**WORK TO DO:**
Turn the listing below into a JSON list of strings, one string per line, leaving out any blank lines.

**EXTRACTED ENTRIES:**
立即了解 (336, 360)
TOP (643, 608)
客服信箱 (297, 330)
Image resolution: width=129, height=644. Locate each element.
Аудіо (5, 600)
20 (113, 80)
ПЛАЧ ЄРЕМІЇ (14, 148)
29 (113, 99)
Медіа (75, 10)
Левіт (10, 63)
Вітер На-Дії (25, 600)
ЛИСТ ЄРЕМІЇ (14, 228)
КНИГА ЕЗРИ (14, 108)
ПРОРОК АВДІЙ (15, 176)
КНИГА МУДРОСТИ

**REPLY TO THE TASK:**
[
  "立即了解 (336, 360)",
  "TOP (643, 608)",
  "客服信箱 (297, 330)",
  "Image resolution: width=129, height=644. Locate each element.",
  "Аудіо (5, 600)",
  "20 (113, 80)",
  "ПЛАЧ ЄРЕМІЇ (14, 148)",
  "29 (113, 99)",
  "Медіа (75, 10)",
  "Левіт (10, 63)",
  "Вітер На-Дії (25, 600)",
  "ЛИСТ ЄРЕМІЇ (14, 228)",
  "КНИГА ЕЗРИ (14, 108)",
  "ПРОРОК АВДІЙ (15, 176)",
  "КНИГА МУДРОСТИ"
]